(Pixel coordinate grounding data)
--

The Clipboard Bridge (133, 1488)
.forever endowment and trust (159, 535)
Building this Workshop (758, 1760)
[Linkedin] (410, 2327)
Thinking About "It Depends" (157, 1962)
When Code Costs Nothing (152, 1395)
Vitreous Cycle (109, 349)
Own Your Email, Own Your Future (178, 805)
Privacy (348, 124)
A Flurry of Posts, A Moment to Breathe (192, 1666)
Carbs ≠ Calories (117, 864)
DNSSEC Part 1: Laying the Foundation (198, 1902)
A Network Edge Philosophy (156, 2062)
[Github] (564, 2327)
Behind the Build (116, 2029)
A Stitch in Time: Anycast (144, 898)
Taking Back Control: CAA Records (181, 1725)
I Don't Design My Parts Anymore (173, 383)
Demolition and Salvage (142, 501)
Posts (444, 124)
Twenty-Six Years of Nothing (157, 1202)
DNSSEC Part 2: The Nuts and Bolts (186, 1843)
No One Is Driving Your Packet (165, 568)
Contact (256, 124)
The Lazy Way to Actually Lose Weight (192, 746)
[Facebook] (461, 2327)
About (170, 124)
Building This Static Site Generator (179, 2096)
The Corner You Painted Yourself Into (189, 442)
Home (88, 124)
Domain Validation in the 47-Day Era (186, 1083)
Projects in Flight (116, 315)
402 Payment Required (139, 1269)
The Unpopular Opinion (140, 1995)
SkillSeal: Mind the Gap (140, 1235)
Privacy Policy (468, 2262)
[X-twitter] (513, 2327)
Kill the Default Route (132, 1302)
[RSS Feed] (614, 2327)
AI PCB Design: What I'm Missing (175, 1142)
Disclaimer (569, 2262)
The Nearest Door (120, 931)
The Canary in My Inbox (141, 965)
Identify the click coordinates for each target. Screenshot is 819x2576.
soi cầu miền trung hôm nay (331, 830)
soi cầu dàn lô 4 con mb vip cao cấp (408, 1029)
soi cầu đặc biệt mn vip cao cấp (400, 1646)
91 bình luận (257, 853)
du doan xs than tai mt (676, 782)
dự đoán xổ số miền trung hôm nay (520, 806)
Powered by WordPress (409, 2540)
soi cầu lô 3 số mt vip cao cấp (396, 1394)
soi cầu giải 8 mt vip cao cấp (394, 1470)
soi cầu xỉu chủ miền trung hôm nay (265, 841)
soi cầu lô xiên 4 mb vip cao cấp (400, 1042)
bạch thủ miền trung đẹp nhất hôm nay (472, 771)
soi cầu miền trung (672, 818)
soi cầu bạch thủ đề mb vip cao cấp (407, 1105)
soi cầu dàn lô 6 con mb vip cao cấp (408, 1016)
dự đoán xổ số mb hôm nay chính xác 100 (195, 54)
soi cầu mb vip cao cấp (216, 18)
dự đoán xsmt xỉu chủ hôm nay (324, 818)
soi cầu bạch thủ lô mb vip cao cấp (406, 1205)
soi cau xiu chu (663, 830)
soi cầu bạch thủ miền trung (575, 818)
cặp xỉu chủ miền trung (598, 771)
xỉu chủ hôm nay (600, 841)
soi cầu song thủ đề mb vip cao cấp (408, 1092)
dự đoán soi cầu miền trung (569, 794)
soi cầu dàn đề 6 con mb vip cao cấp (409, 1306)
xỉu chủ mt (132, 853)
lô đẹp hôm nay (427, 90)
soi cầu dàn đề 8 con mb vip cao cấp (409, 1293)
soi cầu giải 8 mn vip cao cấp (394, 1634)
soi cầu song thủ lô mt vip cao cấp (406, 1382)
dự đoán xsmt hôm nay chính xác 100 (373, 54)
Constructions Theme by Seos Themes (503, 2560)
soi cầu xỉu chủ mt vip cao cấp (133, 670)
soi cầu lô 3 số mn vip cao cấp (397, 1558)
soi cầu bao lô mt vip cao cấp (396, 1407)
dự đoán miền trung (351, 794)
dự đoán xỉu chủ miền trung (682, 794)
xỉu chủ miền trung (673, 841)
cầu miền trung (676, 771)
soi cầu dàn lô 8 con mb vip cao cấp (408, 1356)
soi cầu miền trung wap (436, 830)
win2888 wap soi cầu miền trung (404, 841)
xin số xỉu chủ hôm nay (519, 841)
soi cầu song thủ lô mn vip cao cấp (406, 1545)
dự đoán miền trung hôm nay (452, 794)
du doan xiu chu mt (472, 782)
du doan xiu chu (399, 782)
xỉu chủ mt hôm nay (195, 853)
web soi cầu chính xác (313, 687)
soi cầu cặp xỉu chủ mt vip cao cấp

--

_TASK TO CARRY OUT_
Please copy the lines above from the line with "soi cầu bạch thủ đề" up to and including the line with "soi cầu dàn đề 6", exactly as written and with nothing else.

_WRITTEN RESPONSE_
soi cầu bạch thủ đề mb vip cao cấp (407, 1105)
soi cầu dàn lô 6 con mb vip cao cấp (408, 1016)
dự đoán xổ số mb hôm nay chính xác 100 (195, 54)
soi cầu mb vip cao cấp (216, 18)
dự đoán xsmt xỉu chủ hôm nay (324, 818)
soi cầu bạch thủ lô mb vip cao cấp (406, 1205)
soi cau xiu chu (663, 830)
soi cầu bạch thủ miền trung (575, 818)
cặp xỉu chủ miền trung (598, 771)
xỉu chủ hôm nay (600, 841)
soi cầu song thủ đề mb vip cao cấp (408, 1092)
dự đoán soi cầu miền trung (569, 794)
soi cầu dàn đề 6 con mb vip cao cấp (409, 1306)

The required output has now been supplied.